Santarus, a specialty biopharmaceutical company, has reported positive results from a Phase III study of rifamycin SV MMX in patients with travelers' diarrhoea.
The study, which is designed to evaluate the safety and efficacy of rifamycin SV MMX, has met the primary endpoint of reducing time to last unformed stool (TLUS) in patients with travelers' diarrhoea.
Santarus research and development executive vice president Dr Wendell Wierenga said the results are a key milestone in developing the drug for the US market.
"Rifamycin SV is an investigational broad spectrum, non-systemic antibiotic that has been used for more than 20 years in Europe in both intravenous and intramuscular forms, but is considered a new chemical entity in the US," Wierenga said.

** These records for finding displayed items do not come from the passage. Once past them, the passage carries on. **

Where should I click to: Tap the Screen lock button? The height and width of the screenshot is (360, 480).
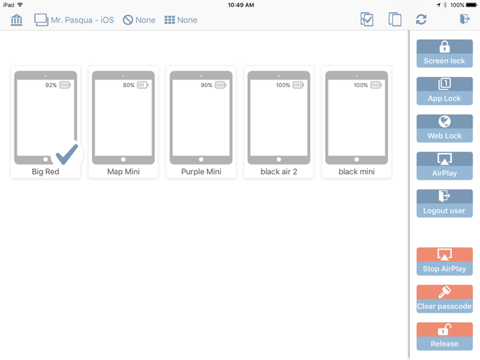point(444,53)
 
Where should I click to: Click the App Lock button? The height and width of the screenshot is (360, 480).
point(444,91)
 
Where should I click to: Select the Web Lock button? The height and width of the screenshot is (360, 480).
point(444,128)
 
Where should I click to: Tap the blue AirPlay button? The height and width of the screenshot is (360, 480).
point(444,166)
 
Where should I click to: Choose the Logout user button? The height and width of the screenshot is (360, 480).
point(444,204)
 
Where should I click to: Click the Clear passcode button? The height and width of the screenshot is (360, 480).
point(444,299)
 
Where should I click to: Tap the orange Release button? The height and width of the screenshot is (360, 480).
point(444,336)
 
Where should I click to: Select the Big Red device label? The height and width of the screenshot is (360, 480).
point(45,171)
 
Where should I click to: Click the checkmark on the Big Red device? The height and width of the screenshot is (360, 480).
point(67,154)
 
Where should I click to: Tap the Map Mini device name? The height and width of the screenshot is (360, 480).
point(123,171)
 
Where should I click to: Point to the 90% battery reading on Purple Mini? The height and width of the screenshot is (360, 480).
point(206,86)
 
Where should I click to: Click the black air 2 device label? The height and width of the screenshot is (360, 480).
point(279,171)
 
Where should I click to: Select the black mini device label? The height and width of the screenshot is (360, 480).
point(357,171)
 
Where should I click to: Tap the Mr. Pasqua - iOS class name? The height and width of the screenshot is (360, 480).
point(82,20)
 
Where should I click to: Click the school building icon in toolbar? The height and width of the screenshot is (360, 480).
point(16,20)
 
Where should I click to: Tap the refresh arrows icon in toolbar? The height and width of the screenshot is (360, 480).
point(421,20)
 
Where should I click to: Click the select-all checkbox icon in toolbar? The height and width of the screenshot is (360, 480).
point(367,20)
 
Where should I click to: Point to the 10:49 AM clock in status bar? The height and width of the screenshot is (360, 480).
point(241,5)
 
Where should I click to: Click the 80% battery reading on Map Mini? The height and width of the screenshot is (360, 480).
point(129,86)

According to the study data, in the intent-to-treat population, the median TLUS was 46.0 hours for rifamycin SV, compared to 68.0 hours for placebo, with similar results in the per protocol population.

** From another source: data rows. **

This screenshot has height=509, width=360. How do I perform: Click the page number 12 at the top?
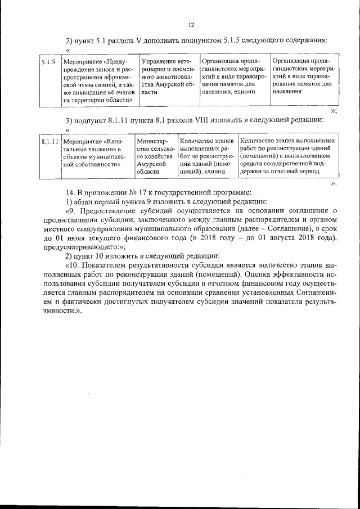[191, 25]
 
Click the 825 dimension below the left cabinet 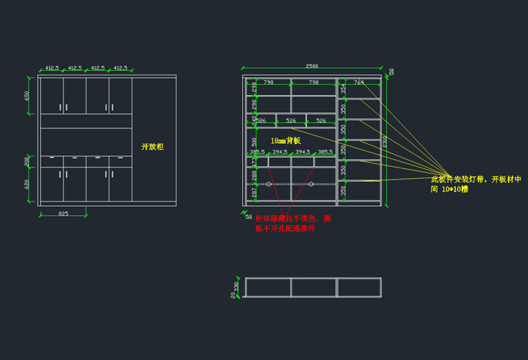click(63, 214)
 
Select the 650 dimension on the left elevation click(27, 96)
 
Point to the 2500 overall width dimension click(312, 66)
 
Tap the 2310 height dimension click(385, 141)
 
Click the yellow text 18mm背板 click(286, 140)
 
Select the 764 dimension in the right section click(359, 82)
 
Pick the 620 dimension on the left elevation click(27, 183)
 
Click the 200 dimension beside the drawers click(27, 161)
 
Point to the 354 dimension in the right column click(343, 88)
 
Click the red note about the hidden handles click(293, 223)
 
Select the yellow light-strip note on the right click(475, 184)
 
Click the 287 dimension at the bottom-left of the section click(254, 193)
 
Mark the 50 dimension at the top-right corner click(391, 72)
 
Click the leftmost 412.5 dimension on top click(52, 68)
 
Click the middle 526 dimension click(292, 121)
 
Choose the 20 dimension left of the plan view click(233, 295)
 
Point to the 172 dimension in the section click(254, 161)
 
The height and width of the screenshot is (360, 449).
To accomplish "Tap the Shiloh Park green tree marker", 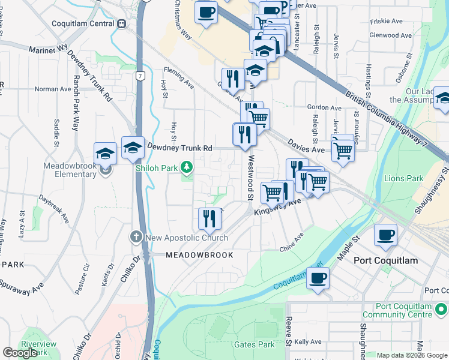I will tap(187, 167).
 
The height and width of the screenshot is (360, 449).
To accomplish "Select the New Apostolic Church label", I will tap(185, 238).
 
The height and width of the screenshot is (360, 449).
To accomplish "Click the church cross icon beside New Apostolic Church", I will tap(136, 237).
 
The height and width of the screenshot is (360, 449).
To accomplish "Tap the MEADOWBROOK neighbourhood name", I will tap(191, 255).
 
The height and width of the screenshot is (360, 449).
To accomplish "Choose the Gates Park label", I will tap(254, 344).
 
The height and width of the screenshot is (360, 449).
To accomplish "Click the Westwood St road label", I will tap(249, 178).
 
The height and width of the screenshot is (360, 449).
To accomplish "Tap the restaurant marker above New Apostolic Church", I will tap(209, 218).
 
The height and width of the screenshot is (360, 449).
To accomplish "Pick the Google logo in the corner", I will tap(20, 353).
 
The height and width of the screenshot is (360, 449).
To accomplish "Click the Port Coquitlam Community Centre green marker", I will tap(441, 310).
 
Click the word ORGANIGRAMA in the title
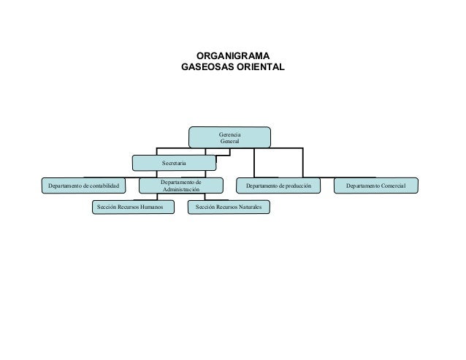click(x=233, y=56)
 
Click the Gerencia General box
click(x=229, y=137)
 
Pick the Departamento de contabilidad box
click(x=83, y=187)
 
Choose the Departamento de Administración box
click(x=180, y=186)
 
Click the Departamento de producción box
click(x=283, y=187)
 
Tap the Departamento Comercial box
click(x=376, y=187)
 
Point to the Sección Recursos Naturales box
click(x=228, y=208)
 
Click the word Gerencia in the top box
click(x=230, y=133)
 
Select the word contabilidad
click(x=108, y=187)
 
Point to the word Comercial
click(x=397, y=187)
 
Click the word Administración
click(x=180, y=191)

Rifamycin SV was generally well tolerated in the study and the frequency of treatment emergent adverse events was similar to placebo.
Santarus previously signed a licensing deal with Cosmo Technologies to develop and commercialise rifamycin SV MMX in the US.

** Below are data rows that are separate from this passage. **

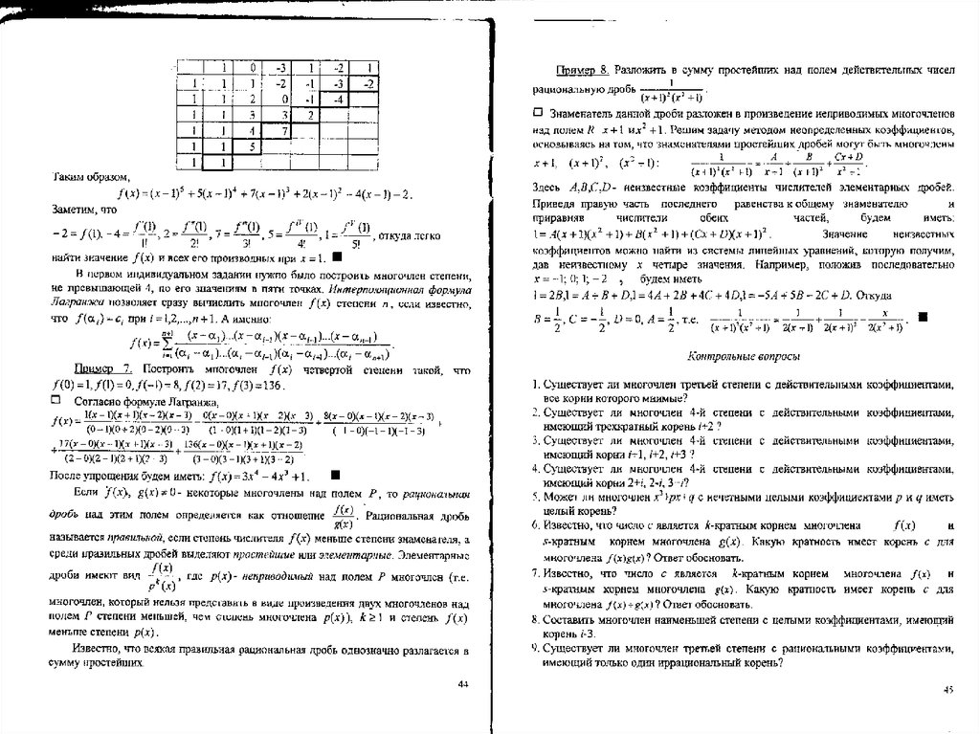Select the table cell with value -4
point(340,98)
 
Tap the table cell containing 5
point(252,146)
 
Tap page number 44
point(463,683)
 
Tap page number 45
point(949,688)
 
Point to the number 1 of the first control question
point(537,384)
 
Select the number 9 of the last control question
point(537,648)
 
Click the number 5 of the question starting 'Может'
point(537,498)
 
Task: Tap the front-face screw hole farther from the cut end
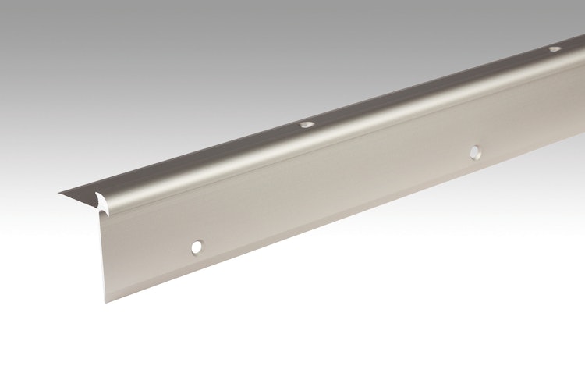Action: point(474,151)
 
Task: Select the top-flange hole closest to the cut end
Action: point(306,124)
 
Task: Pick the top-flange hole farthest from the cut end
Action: point(555,49)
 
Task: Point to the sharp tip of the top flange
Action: point(59,195)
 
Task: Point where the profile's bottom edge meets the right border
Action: point(583,158)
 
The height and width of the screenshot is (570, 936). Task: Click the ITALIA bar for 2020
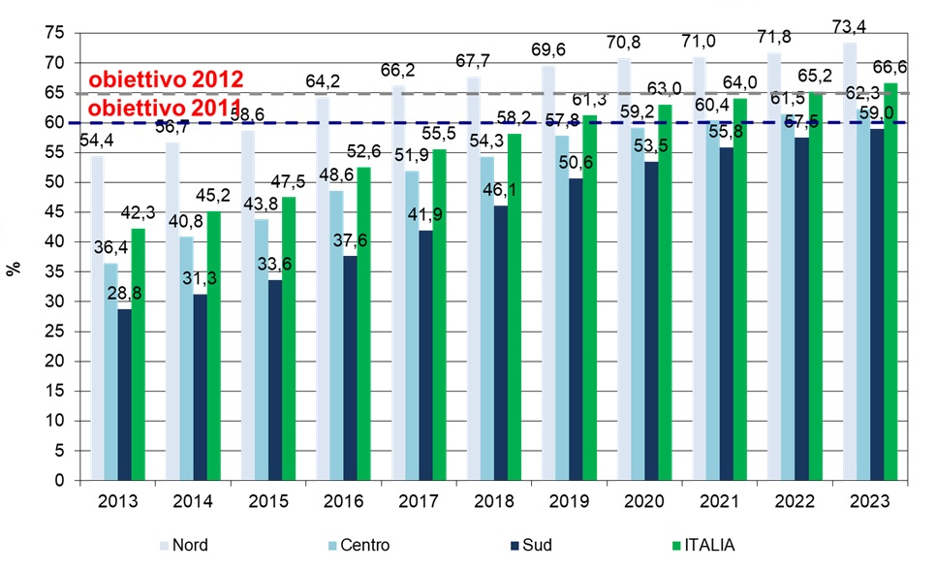click(657, 292)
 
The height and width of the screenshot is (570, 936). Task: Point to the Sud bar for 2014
click(199, 387)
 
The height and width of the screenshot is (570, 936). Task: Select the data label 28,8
click(124, 293)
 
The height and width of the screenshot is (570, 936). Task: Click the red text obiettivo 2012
click(165, 79)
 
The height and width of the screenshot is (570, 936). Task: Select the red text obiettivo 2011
click(165, 108)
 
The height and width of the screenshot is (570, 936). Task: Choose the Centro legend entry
click(359, 546)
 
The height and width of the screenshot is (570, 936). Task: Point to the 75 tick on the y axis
click(56, 33)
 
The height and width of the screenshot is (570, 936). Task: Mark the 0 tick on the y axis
click(60, 481)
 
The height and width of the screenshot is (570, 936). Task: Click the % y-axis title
click(14, 268)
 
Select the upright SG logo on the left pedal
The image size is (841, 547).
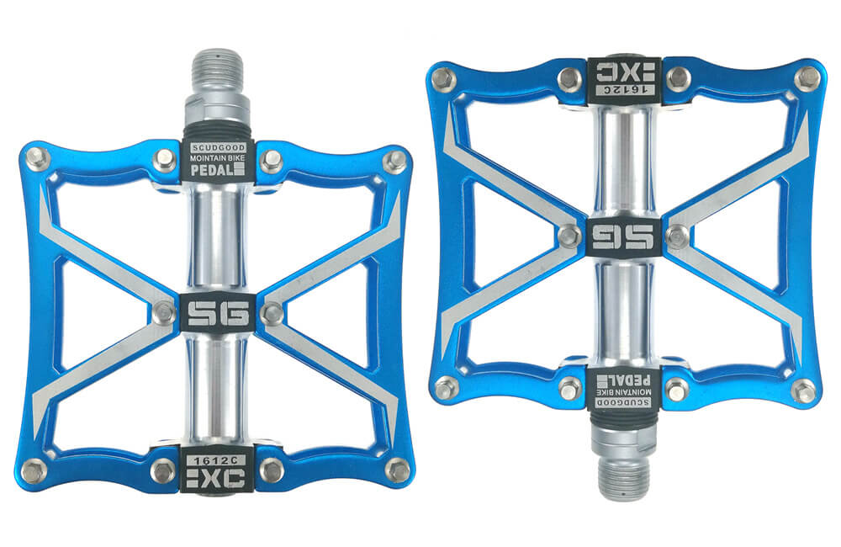(218, 313)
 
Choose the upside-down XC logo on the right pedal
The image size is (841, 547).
(623, 68)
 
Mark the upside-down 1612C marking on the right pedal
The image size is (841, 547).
(623, 88)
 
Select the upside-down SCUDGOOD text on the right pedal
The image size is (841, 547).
(623, 403)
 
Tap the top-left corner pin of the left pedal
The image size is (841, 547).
(35, 157)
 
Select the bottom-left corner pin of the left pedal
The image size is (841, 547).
(35, 470)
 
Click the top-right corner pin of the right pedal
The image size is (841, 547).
(807, 78)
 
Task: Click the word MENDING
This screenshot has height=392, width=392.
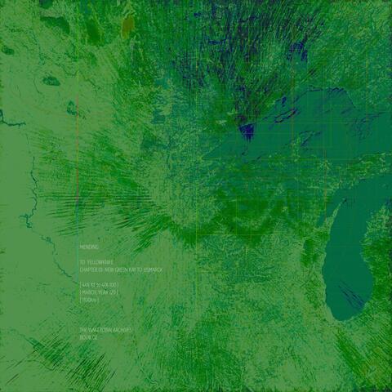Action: tap(89, 246)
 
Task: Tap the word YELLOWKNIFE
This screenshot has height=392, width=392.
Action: tap(101, 261)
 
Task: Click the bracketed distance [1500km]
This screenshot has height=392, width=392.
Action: tap(89, 300)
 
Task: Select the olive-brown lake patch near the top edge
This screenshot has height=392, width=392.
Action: tap(128, 26)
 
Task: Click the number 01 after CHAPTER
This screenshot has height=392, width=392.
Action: tap(102, 269)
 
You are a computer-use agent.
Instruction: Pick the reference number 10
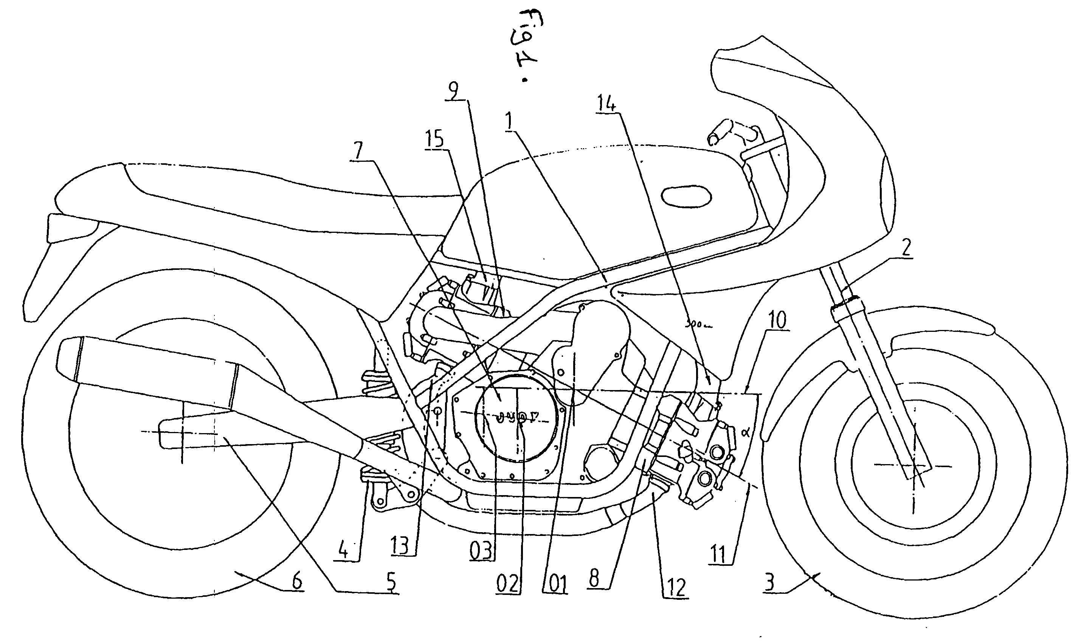pos(776,320)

Cosmo's European development partner, Dr. Falk Pharma, is conducting a second Phase III study to evaluate the efficacy of rifamycin SV versus ciprofloxacin with the primary endpoint of TLUS in patients with travelers' diarrhoea.
Anticipating positive second Phase III study results, Santarus and Dr. Falk plan to share the clinical data from their respective studies to include in both company's regulatory submissions.